If I could go back in time and rebuild my library the right way, it would be around B/X-based books and games. I would never have touched 5E books. The B/X-based games do anything and everything, and they are mostly compatible with each other.

Old School Essentials is the glue that holds it all together— the universal base game that covers all the classics —and in the zines, all the expanded races and classes can be found. If all else fails me, I can play this and still have fun with any of the books in my collection.

The question isn't, "What game will replace 5E?" The answer is a few games, but using compatible numbers and systems. All these games can create a highly compelling framework, with plenty of options and a far easier set of rules that play like the classic game.

White Star covers the other end of the gaming genres —science fiction —and it is trivial to pull in White Box-based games into my collection. This is an iconic science fiction game, and it works with every other B/X-based and White Box game I own. This is sort of that freewheeling "Guardians style" science fiction that Starfinder did so well.

From here, the ...Without Number games are an easy addition to my collection, and give me excellent generators for any world that I can imagine. These are also games in their own right, covering fantasy, post-apocalyptic, science fiction, and cyberpunk genres. Stars Without Number can be more serious science fiction, so now I have a 'hard science' tabletop game to play if I want to. This game can also replace Traveller and give me a similar experience, without the Imperium.

The fantastic 'Cities Without Number' game is an excellent cyberpunk game. Still, it also covers modern-day gear and adventures, so it could be easily modded into a super-spy, vice squad, or modern military tabletop game if I wanted. I now have two fantasy games to play and two science fiction games in my collection, and I do not have to worry about conversion or parts of my library becoming unusable.

Ashes Without Number is the newest game and covers post-apocalyptic gaming. This can do anything from a zombie survival game to Gamma World, so everything is covered here.

Do I need monsters? I can pull them from any of these games. All of it works together well.

All of these are compatible with each other. So they all work together and build together. Why am I wasting money on games that don't work together again? Why do I need to wait for 5E games when they're only designed to play one genre?

Also, I can switch between any of the Without Number games, White Star, and OSE if I want to play something slightly different without having to re-learn a new system.

Toss Dark Places & Demogorgons (OSE Edition) in there for 80s kids on bikes running around and trying to solve mysteries. Want World War II? There is a White Box game for that. Want Gangsters? B/X Gangbusters has you covered.

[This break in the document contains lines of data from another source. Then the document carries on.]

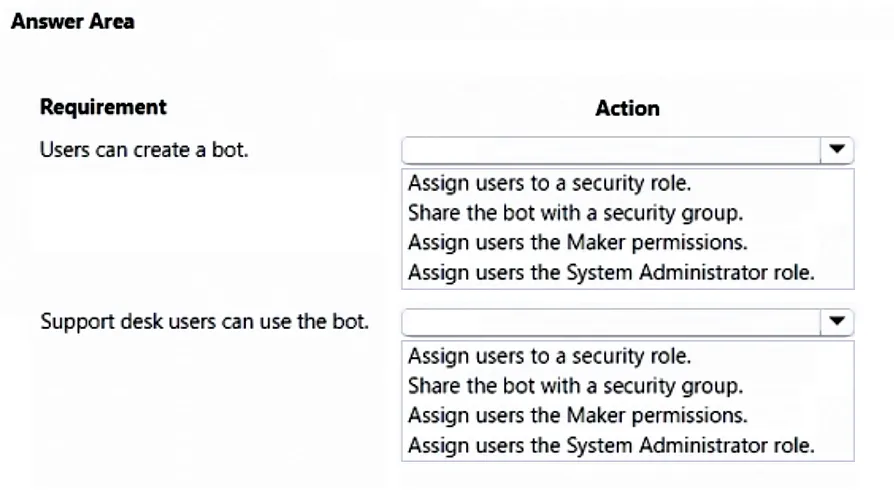The image size is (894, 502).
Task: Select 'Assign users to a security role' in second list
Action: pos(549,356)
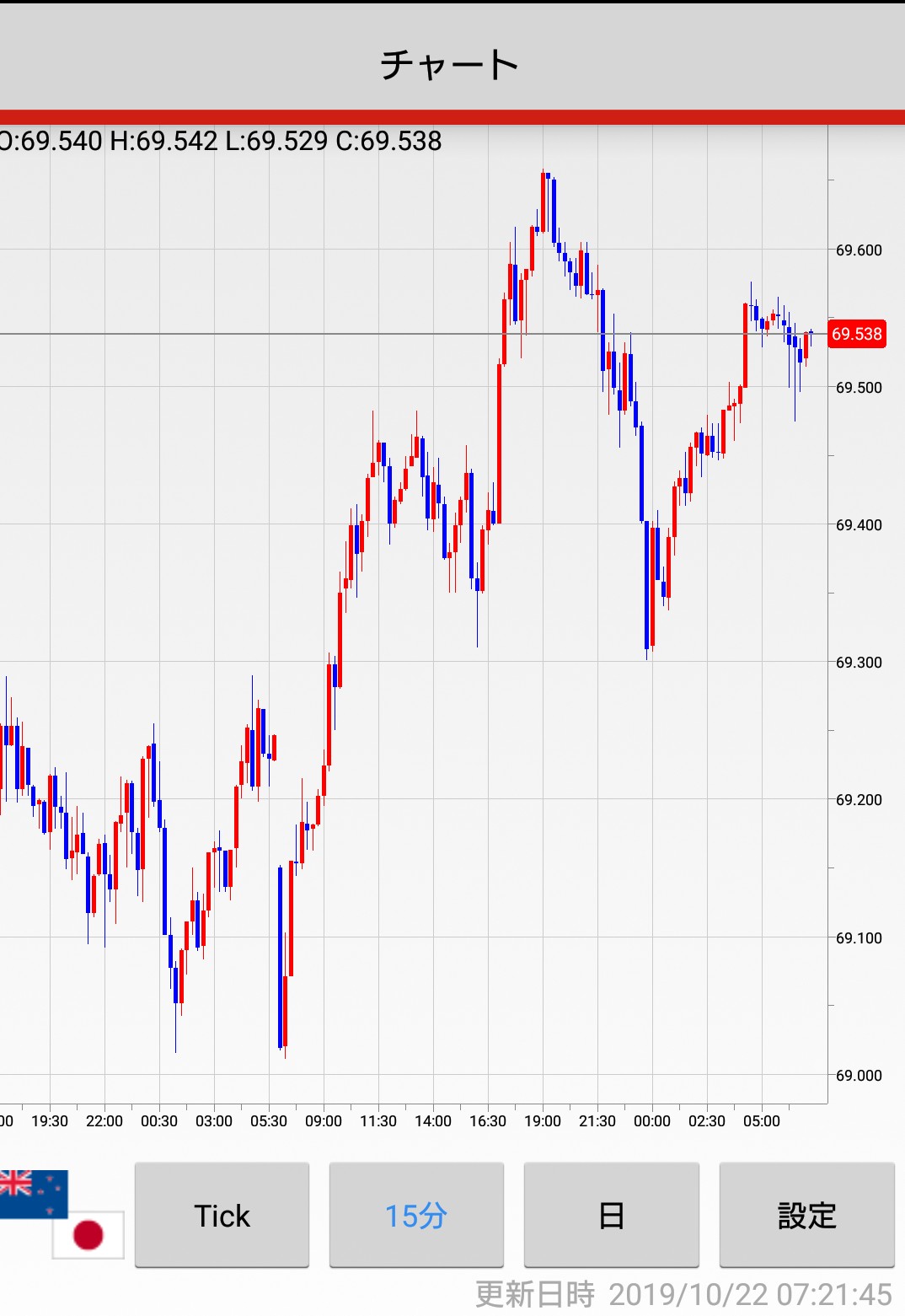Screen dimensions: 905x1316
Task: Tap the long blue candle near 00:00
Action: pos(642,472)
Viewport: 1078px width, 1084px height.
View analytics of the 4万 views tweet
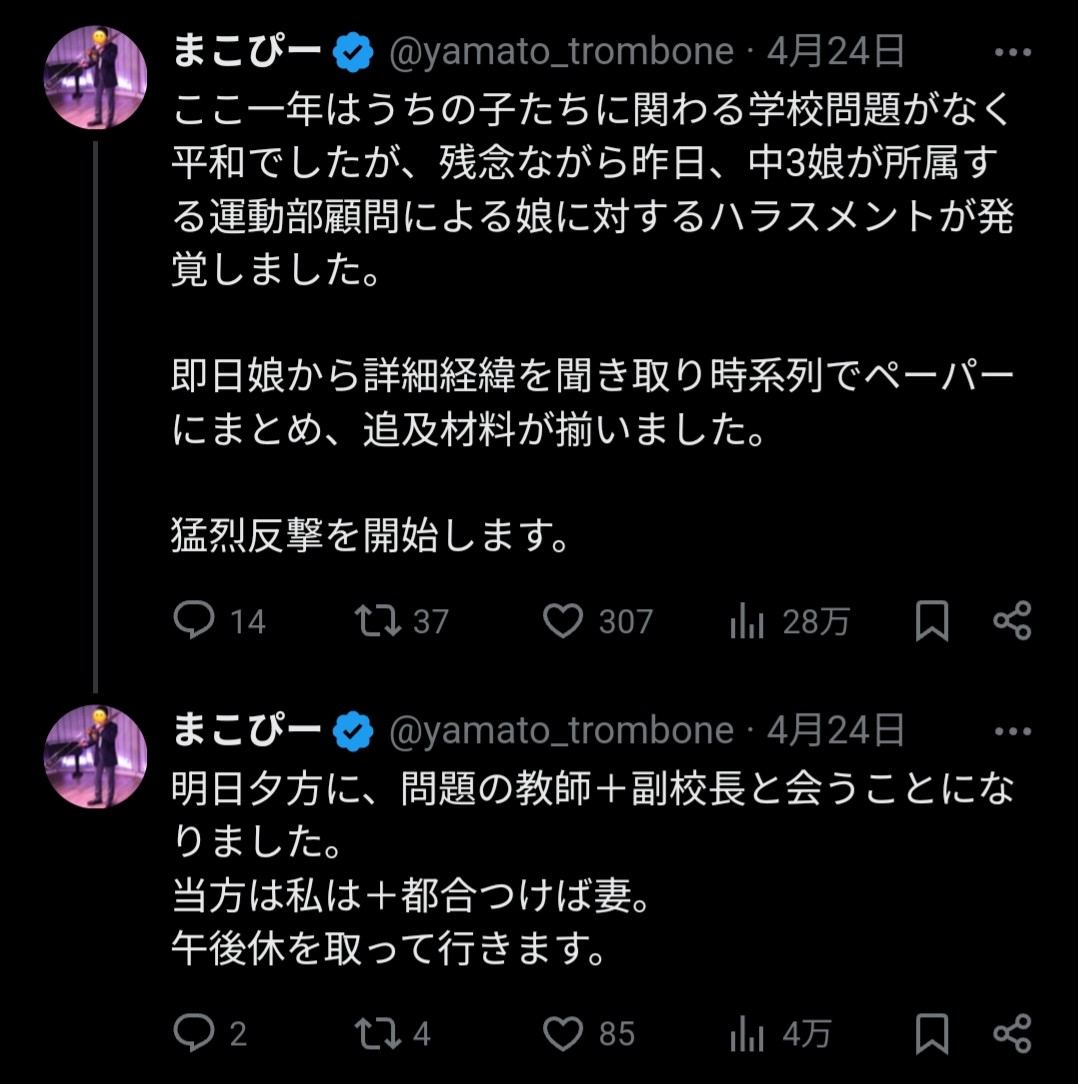pyautogui.click(x=748, y=1033)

Do I want downtime, skills, feats, and all sorts of other character customizations? The excellent On Downtime and Demesnes add-on book for any B/X game will give you plenty of options to add to any of these games. This book is a game-changer, and it adds so many 5E-like optional customizations to B/X characters that your games will become completely different.

Do I want to go big and play a full king-and-conqueror game with all the toys? I have ACKS, and this is a giant game that maintains B/X compatibility. If I want fast-and-loose fantasy, I can pick up OSE or Worlds Without Number. If I want a huge, massive, serious game of empire building, ACKS will fit me well. I would like to include Tieflings and Dragonborn in my ACKS game. Just port them in from the OSE Zines and give them an ACKS class. It works. I can drop in a spaceman from White Star or Stars Without Number into my campaign, and it works. They can shoot their blaster at ACKS monsters, and all the numbers work together seamlessly. Attack bonus, d20, versus AC, and roll damage.

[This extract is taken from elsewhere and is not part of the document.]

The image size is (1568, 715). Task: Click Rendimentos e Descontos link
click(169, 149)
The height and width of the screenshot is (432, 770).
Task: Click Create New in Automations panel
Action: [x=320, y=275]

We are done here! Stop messing around with over-complicated combat rules and get to the story, please! This is the massive problem with 5E: it treats combat as the story, and everything is built around violence and death being the answer for everything. It stems from the original Magic: The Gathering philosophy that the "card battle" is the game. In D&D, the "tabletop combat" is the game, and all serve that one blood-soaked master (that takes forever to play one fight).

Only Shadowdark solved the 5E combat taking forever problem, and it did that by being more like these games. Shadowdark is like DCC, a transition game off of 5E, leading me back to the original games, where I will find the most fun.

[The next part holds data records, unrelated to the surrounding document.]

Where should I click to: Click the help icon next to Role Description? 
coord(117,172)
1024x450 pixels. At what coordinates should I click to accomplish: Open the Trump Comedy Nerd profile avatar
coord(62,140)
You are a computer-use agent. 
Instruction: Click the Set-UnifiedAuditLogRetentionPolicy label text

Want something more First Edition? Adventures Dark and Deep has you covered, along with OSRIC. This is still all compatible with my B/X games. Zero edition is covered with Swords & Wizardry. All of it works together. So far, this is five fantasy games, two science fiction games, a 1980s game, a post-apoc game, a gangster game, a WW2 game, and a cyberpunk game.

I don't need eight shelves of 5E books anymore when I have one with games that do it all, and they all work together efficiently.